What is the standard definition of transforms T_{1,-1} and D_2

What is the standard definitions of the following transforms? I got them from a practice test for the NY Regents. The test does not include those definitions in its reference sheet.

- $\displaystyle T_{1,-1}$
- $\displaystyle D_2$

I need this for the following:

Triangle ABC has vertices A(5,1), B(1,4), and C(1,1). What are the coordinates of triangle A''B''C'', the image of triangle ABC following composite transformation $\displaystyle T_{1,-1} \circ D_2$.

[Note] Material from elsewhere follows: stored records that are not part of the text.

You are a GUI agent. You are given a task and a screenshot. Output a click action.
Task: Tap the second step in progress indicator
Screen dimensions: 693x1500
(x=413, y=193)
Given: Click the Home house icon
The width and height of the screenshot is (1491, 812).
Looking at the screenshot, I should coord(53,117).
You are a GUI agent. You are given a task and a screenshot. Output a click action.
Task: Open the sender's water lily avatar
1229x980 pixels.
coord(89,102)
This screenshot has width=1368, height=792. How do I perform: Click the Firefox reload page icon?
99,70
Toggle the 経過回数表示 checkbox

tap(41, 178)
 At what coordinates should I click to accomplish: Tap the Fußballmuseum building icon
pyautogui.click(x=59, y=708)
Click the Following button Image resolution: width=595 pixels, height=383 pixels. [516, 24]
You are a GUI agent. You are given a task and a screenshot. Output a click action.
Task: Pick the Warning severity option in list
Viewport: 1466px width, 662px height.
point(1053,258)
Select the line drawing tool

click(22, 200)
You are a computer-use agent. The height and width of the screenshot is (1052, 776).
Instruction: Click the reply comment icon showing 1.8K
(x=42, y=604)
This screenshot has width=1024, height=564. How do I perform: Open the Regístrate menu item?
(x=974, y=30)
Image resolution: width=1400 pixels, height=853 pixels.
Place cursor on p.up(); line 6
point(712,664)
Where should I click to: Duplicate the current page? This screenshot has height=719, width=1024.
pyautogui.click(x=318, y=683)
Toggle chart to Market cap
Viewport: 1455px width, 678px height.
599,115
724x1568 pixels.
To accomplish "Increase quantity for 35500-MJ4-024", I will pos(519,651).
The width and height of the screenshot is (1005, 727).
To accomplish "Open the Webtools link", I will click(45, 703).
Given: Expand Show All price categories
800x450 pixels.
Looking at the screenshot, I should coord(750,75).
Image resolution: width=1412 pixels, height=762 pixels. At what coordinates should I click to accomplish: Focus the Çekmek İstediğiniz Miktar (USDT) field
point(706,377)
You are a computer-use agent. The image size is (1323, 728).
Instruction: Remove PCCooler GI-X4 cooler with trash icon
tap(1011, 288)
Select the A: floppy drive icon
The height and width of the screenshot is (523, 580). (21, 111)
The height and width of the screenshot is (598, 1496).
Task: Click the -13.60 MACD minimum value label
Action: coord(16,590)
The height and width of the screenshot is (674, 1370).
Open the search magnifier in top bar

Answer: A''(11,1), B''(3,7), and C''(3,1).

Thanks.

Re: What is the standard definition of transforms T_{1,-1} and D_2

I'd say the NY regents need a copy editor. However, my initial guess was $\displaystyle T_{a,b}$ is translation by (a,b):

$\displaystyle T_{a,b}\> (x,y)=(x+a,y+b).$

Next guess was $\displaystyle D_k$ is central dilation by k about the origin:

$\displaystyle D_k(x,y)=(kx,ky)$

Apparently, from the answer, my guesses were "correct". Guessing games have no place in a math test.

Re: What is the standard definition of transforms T_{1,-1} and D_2

Agree on the copy editor and guessing remark. The sample test was off of their website, so it was probably an official past test.